Lesetext —

========================

Matthias Kirgis, Wassermeister beim Zweckverband Wasserversorgung Schwarzbrunnen

Mehr als nur Wasseraufbereitung

Ihre wichtigsten Funktionen haben die AC500 in der Wasseraufbereitung, der Steuerung des Hochbehälters und in der Auswertung von Messwerten. Im Wasserwerk sind die Geräte unter anderem für die Ansteuerung der Tiefbrunnen zuständig. Sobald der Hochbehälter Wasser anfordert, schaltet die Steuerung im Wasserwerk die Förderpumpe ein, die das Wasser aus dem Reinwasserbehälter pumpt. Sinkt in dem Vorratsbehälter das Niveau, werden die Tiefbrunnen eingeschaltet. Das von dort geförderte Rohwasser durchläuft im Wasserwerk dann verschiedene Aufbereitungsanlagen. Die erforderlichen Niveausteuerungen und Dosierungen sowie die Datenbereitstellung für die Archivierung erledigen die AC500 ebenfalls.  

Zu weiteren Aufgaben der Steuerungen zählen: 

  • Steuerung der Druckerhöhungspumpen im Hochbehälter  
  • Bedienung des Schiebers im Hochbehälter 
  • Druck- und Durchflussmessung in den Übergabeschächten 
  • Zutrittskontrolle in den Außenstationen für den Objektschutz 
  • Übertragung von Messwerten einer Turbine zur Stromerzeugung, die in der Nagoldtalsperre eingebaut ist. 

Eine hohe Versorgungssicherheit ist ein zentrales Anliegen des ZVS. Werden die vorgegebenen Soll- und Grenzwerte unter- oder überschritten, wird der Wassermeister mit einer Störmeldung informiert und kann frühzeitig gegensteuern. „Uns ist noch nie das Wasser ausgegangen“, betont er.

========================

Extrahierte Daten —
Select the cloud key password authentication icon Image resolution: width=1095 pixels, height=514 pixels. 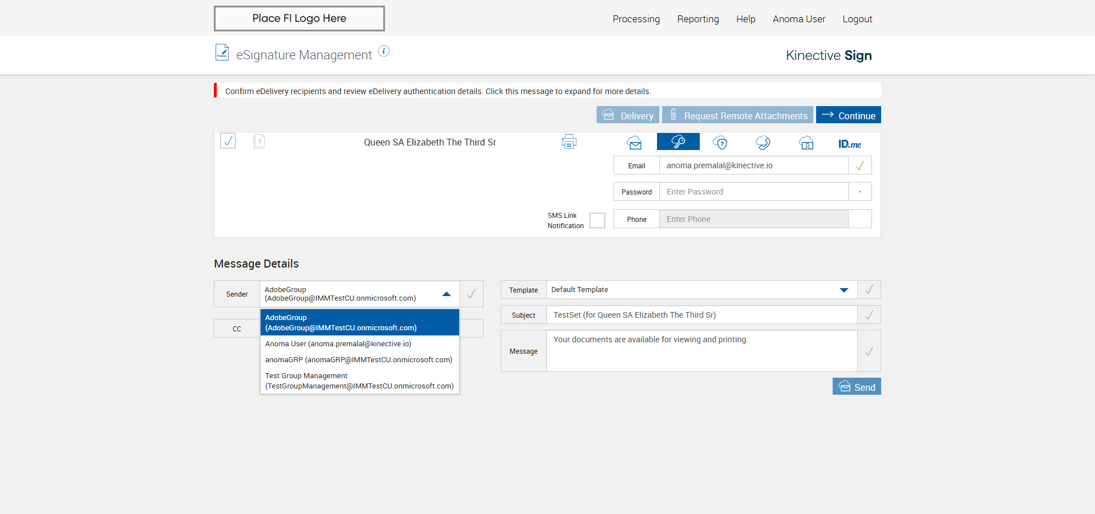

========================

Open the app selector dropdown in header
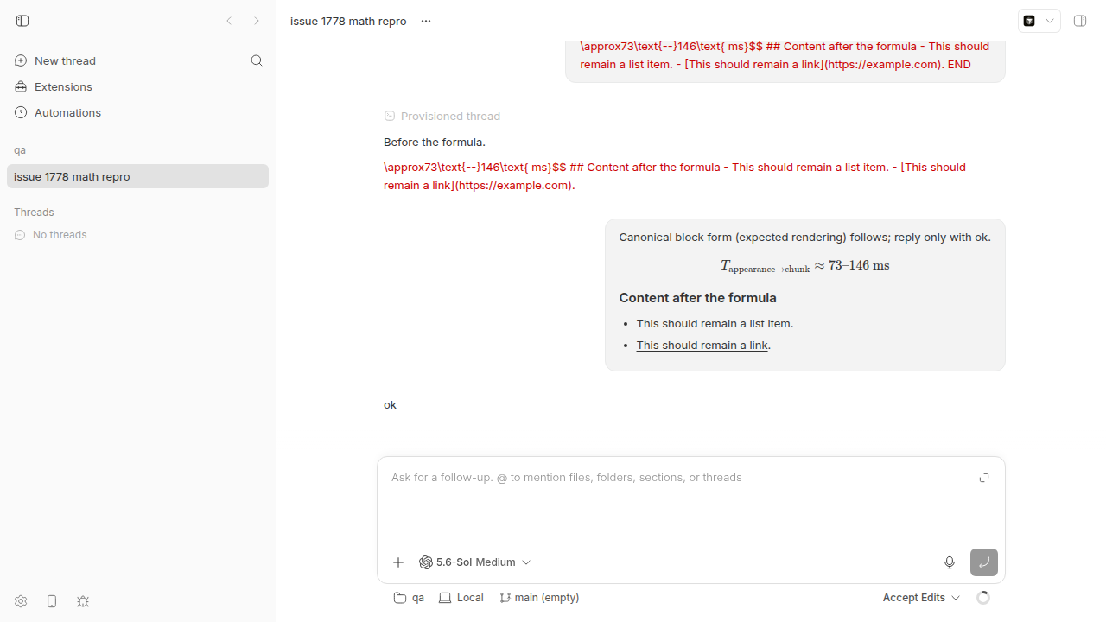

========================

Aufgabenstellung — Erklären Sie anhand des Textes über die Wasserversorgung Schwarzbrunnen in ein bis drei Sätzen, warum der Wassermeister frühzeitig gegensteuern kann. Die Auflistung wird hier nicht gebraucht.

Die Antwort — Werden die vorgegebenen Soll- und Grenzwerte unter- oder überschritten, erhält der Wassermeister eine Störmeldung. Dadurch kann er frühzeitig gegensteuern.